Task item >>
Would you reproduce, without any alteration, the lines from the opening line of the entries through the line that has "Given: Click the" in it?

Excerpted records >>
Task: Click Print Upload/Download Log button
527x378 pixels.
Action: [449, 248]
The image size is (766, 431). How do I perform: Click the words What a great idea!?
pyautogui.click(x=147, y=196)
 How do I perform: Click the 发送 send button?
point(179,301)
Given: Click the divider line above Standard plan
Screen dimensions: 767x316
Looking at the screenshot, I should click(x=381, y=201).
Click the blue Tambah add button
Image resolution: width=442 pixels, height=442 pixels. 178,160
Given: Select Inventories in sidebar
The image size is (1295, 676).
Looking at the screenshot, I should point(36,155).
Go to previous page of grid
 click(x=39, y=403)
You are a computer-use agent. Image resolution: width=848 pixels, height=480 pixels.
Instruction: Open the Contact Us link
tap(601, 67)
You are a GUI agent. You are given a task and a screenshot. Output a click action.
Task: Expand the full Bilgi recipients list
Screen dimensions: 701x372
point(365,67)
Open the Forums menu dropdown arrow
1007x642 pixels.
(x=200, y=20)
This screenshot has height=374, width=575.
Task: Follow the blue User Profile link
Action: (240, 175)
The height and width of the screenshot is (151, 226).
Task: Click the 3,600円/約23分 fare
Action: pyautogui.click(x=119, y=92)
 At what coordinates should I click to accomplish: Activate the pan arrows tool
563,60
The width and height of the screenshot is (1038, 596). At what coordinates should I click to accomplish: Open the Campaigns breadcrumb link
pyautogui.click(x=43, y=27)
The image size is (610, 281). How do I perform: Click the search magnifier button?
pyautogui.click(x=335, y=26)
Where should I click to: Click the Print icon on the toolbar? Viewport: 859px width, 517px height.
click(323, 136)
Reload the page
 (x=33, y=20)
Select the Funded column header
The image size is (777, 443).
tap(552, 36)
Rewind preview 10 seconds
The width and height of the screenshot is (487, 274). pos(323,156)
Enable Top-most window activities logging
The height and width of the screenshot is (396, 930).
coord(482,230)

Answer for the task >>
Task: Click Print Upload/Download Log button
527x378 pixels.
Action: [449, 248]
The image size is (766, 431). How do I perform: Click the words What a great idea!?
pyautogui.click(x=147, y=196)
 How do I perform: Click the 发送 send button?
point(179,301)
Given: Click the divider line above Standard plan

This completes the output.